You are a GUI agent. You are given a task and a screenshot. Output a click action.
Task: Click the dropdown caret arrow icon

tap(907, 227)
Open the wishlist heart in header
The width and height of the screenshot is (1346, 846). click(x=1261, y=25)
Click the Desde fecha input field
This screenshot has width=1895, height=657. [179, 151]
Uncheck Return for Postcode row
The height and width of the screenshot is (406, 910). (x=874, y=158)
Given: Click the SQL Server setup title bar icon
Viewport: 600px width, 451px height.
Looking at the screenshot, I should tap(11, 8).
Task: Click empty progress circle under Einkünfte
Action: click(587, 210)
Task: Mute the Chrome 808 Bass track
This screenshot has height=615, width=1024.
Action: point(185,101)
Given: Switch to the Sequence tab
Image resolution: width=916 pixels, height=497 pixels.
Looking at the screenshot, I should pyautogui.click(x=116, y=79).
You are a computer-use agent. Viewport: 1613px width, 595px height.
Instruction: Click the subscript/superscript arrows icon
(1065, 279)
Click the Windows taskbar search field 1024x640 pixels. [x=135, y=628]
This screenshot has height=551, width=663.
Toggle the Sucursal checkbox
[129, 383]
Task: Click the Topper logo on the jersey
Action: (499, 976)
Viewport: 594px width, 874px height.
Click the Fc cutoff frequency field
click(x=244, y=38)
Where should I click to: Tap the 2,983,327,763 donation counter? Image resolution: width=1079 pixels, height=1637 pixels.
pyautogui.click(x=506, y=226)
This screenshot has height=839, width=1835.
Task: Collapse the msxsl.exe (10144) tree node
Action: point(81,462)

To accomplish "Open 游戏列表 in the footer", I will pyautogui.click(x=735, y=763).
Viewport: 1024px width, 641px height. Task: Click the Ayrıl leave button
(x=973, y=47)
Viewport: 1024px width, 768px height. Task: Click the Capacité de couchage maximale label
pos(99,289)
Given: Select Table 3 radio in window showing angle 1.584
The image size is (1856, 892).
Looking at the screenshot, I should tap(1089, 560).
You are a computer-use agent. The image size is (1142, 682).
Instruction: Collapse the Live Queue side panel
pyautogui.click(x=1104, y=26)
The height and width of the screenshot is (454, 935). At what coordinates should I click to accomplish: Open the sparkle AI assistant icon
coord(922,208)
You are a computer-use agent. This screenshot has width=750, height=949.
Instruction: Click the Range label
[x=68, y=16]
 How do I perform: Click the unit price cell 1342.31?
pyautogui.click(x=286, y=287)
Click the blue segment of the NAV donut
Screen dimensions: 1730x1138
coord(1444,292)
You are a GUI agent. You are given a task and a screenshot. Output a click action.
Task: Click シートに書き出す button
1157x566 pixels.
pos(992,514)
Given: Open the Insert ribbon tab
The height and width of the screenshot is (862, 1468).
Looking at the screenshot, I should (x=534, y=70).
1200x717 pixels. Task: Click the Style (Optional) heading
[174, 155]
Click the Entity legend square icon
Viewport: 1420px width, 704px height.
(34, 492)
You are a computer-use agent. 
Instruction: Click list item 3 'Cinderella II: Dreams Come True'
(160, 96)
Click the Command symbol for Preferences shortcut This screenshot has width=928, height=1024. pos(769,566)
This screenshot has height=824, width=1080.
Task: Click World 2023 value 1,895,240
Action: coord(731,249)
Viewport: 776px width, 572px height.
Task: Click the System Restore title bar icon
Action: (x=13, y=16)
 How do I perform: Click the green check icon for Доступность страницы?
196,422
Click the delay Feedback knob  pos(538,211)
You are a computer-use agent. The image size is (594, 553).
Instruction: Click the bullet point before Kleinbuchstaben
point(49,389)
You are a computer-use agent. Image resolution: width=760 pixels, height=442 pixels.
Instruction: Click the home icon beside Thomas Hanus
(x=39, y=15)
◇ ◇ ◇ ◇
Tell how many lines of the listing include the word "agent", replying with nothing but the number.

8